** start Material for this task **
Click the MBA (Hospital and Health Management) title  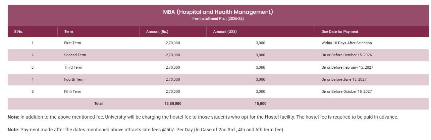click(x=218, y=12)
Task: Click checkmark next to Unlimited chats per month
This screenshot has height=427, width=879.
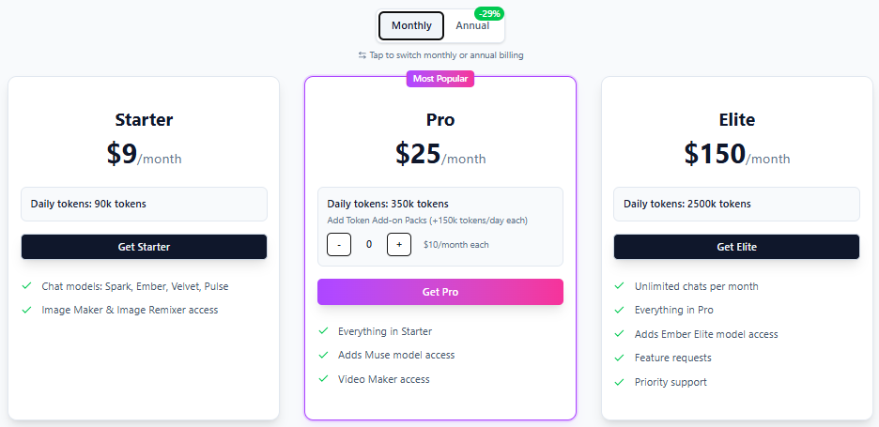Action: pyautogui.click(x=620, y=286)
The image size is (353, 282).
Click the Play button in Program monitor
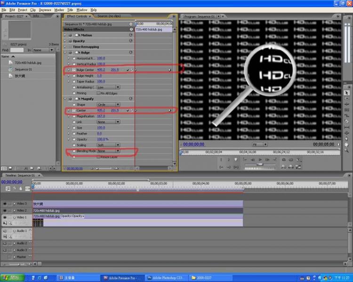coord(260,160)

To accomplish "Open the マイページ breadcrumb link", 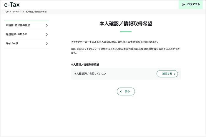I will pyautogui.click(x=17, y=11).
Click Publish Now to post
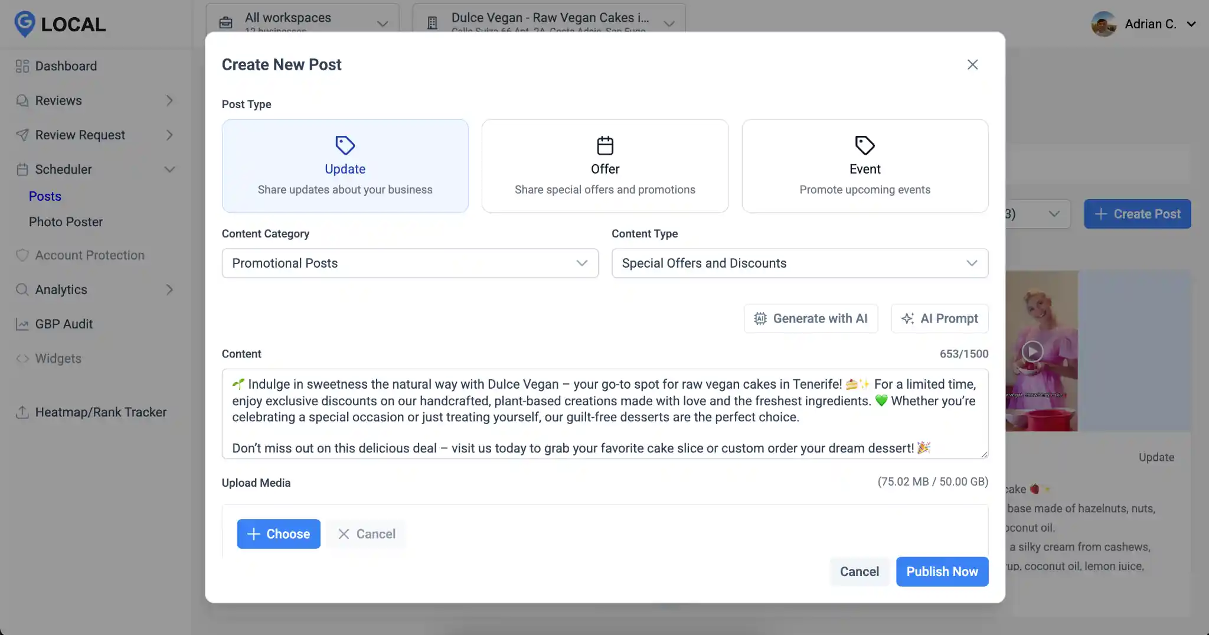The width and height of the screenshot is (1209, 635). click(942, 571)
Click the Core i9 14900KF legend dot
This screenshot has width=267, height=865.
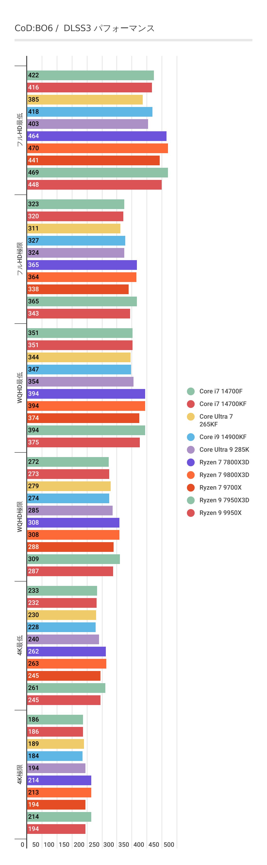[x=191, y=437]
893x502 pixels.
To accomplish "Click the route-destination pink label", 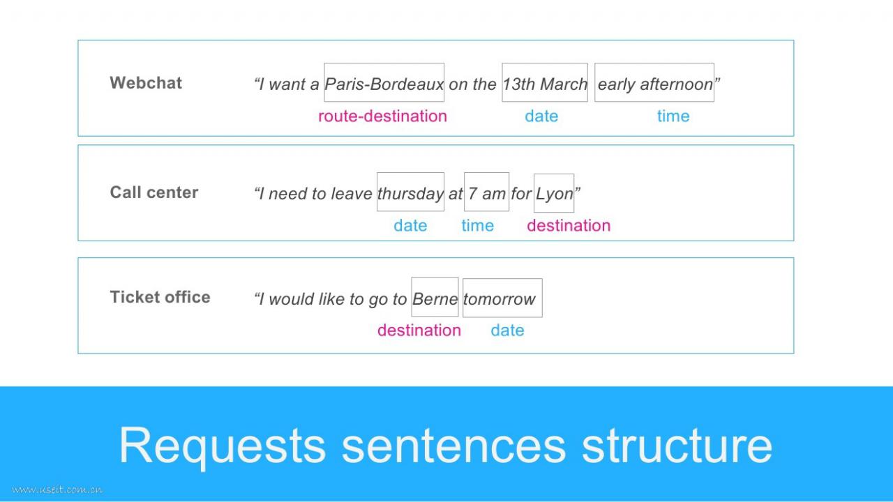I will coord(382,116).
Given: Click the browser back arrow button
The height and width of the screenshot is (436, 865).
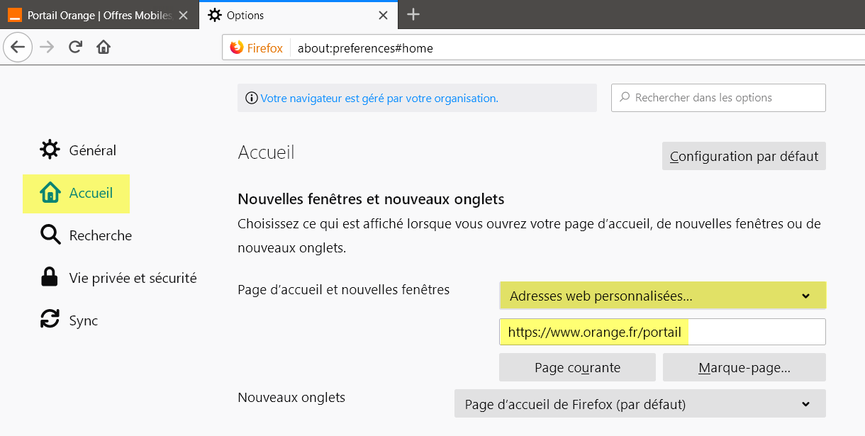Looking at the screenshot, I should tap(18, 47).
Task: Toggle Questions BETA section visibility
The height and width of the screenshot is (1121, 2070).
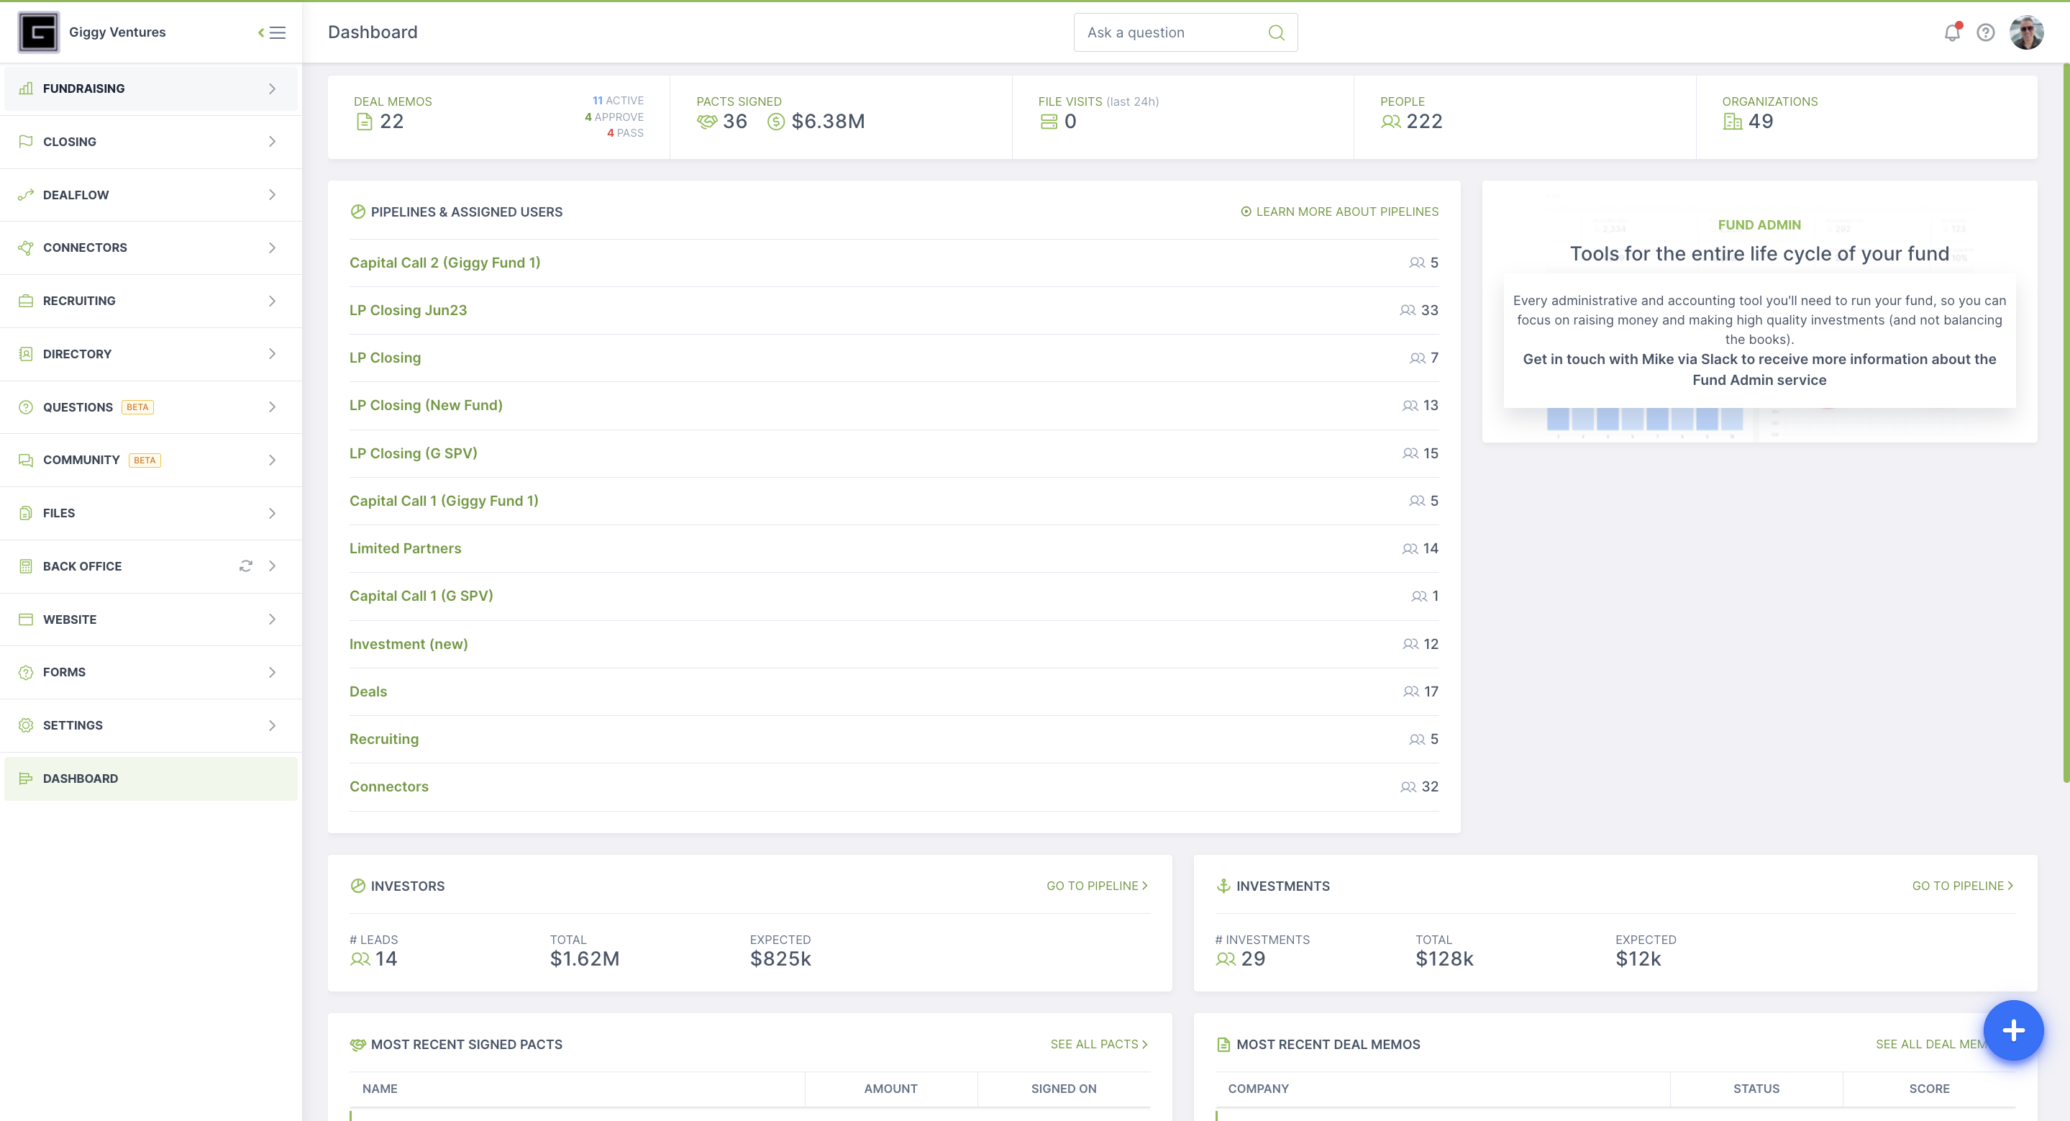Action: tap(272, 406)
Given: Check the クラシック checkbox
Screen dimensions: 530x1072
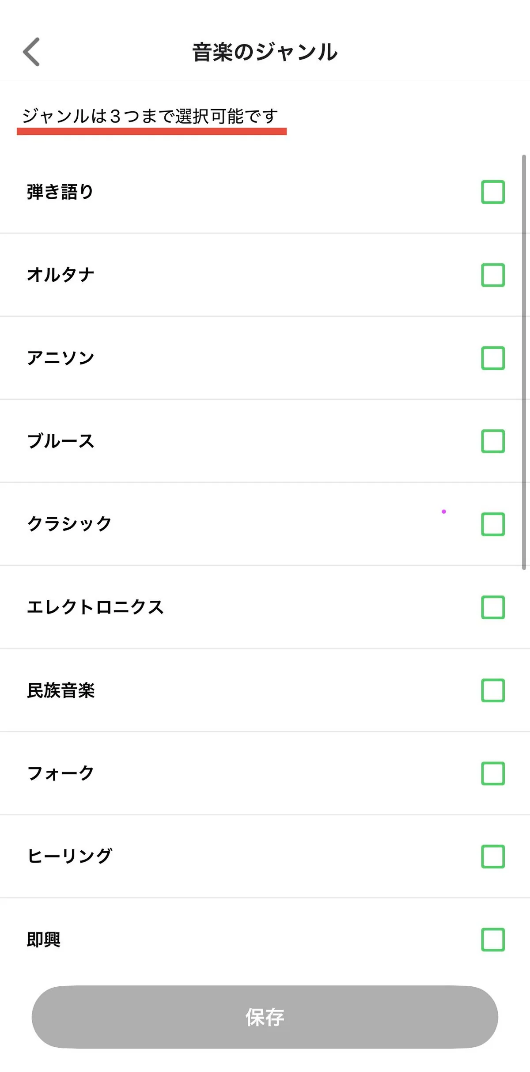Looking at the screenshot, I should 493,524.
** end Material for this task **
> _Required task_: Starting at the line that has "Given: Check the クラシック checkbox" and continuing to the end of the rows, write the lines again with "checkbox" replaced by "tick box" and nothing else changed. Leave the pictures out of your answer.

> _Solution for this exercise_:
Given: Check the クラシック tick box
Screen dimensions: 530x1072
Looking at the screenshot, I should 493,524.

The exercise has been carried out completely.